Analysis of chemotactic ability by using swarm plates. Genetic backgrounds are indicated next to each swarm location.
Fig. 2.
Competition assays in infant mice between wild-type and mutant V. cholerae strains. Mutant strain backgrounds for each experiment are indicated on the x axis. Each data point represents the competitive index (CI) from one mouse. The CI is given as the ratio of mutant to wild type after infection divided by the ratio of mutant to wild type after overnight growth in LB. Horizontal bars indicate the geometric mean of the CIs for each experiment. (A) Competition between the cheYD60N, Δ_cheY_, cheYD60N (p_cheY_), and cheYD60N (pMMB67EH) strains (all LacZ-) and the wild-type strain (LacZ+). (B) Competition between either the cheYD16KY109W mutant or cheYD16KY109W reversion strain (both LacZ-) and wild type (LacZ+). (C) Competition between either the Δ_tcpA_ mutant or the cheYD60N_Δ_tcpA double mutant and wild type, and between the cheYD60N_Δ_tcpA mutant (LacZ-) and the Δ_tcpA_ mutant (LacZ+). Open symbols indicate that the mutant was below the limit of detection.

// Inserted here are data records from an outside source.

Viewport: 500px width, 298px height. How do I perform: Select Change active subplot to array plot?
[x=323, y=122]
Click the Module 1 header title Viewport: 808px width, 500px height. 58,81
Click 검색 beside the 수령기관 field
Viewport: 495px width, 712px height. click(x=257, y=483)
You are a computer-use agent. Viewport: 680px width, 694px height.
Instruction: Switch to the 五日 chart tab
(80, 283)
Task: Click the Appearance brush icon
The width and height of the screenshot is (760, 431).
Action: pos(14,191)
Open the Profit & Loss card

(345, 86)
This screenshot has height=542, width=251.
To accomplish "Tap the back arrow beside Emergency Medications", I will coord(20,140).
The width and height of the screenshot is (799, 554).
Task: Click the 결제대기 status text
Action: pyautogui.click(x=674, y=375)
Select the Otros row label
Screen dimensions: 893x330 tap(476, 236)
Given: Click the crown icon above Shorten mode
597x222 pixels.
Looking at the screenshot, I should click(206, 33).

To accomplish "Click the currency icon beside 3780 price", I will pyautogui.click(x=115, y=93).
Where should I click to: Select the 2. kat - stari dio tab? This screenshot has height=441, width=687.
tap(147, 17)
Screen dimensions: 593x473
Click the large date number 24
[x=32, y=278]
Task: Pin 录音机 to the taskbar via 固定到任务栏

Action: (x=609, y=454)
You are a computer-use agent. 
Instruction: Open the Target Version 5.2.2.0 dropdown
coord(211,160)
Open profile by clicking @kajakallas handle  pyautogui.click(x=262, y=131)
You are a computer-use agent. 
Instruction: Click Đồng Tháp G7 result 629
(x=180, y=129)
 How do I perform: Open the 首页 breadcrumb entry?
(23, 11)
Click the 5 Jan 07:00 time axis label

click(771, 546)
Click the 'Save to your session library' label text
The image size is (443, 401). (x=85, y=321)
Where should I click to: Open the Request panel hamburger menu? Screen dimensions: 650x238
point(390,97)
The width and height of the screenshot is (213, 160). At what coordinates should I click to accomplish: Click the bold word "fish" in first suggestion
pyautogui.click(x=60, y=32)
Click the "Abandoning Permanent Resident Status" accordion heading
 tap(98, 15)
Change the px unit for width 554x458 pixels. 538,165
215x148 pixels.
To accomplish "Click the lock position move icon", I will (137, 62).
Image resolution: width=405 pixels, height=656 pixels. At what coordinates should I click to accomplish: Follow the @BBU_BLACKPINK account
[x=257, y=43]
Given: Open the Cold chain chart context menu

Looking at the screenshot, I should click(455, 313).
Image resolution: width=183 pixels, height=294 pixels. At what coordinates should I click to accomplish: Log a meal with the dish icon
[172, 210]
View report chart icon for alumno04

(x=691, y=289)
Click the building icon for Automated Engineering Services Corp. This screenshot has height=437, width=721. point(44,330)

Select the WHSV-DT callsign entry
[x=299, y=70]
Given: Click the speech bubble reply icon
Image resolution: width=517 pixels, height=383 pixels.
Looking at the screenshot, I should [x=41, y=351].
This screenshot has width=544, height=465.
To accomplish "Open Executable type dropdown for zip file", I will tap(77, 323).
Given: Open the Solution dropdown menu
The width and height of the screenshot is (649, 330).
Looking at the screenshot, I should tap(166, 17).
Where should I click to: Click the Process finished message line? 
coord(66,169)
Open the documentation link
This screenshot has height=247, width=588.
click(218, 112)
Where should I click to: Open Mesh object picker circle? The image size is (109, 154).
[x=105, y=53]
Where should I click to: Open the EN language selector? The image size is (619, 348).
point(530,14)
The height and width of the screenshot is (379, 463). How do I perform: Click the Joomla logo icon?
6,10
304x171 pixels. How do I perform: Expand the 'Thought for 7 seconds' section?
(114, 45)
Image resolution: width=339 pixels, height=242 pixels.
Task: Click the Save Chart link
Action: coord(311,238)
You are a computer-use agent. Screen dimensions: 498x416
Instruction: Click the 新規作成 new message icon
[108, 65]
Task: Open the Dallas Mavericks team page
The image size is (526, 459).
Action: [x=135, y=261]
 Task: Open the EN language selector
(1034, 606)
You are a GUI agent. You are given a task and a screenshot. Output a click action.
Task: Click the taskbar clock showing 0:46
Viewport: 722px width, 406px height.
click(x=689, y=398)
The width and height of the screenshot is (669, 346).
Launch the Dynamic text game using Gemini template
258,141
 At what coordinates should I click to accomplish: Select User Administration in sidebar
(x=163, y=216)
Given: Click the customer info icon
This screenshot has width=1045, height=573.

Out-Competition Is Independent of TCP. Whereas wild-type V. cholerae colonize primarily within the distal half of the infant mouse small intestine, the cheYD60N mutant has been shown to be evenly distributed throughout the length of the small intestine (9). This aberrant distribution is largely responsible for the out-competition phenotype observed with the cheYD60N and Δ_cheY_ strains. Because TCP is normally required for colonization of the small intestine, we wished to examine whether there are any differences in TCP expression between the wild-type and cheYD60N strains in vivo. In addition to its requirement for infection, TCP is also the receptor for CTXΦ, the lysogenic bacteriophage whose genome contains the structural genes for CT (17). However, the requirement of TCP for infection is independent of its function as the CTXΦ receptor (18). CTXΦ is secreted from V. cholerae via the extracellular protein secretion (EPS) type II secretion system (19), and the expression of TCP can be examined by measuring the frequency of transduction of the kanamycin-resistance-marked derivative CTXcalc-KnΦ from a donor strain to the recipient test strain during infection, as described (14, 20). Using this technique, we calculated the frequency of in vivo transduction to be 3.3% (±1.0%) for wild-type and 2.5% (±0.7%) for the cheYD60N mutant. Thus, there appears to be no gross difference between the two strains with respect to TCP production during infection.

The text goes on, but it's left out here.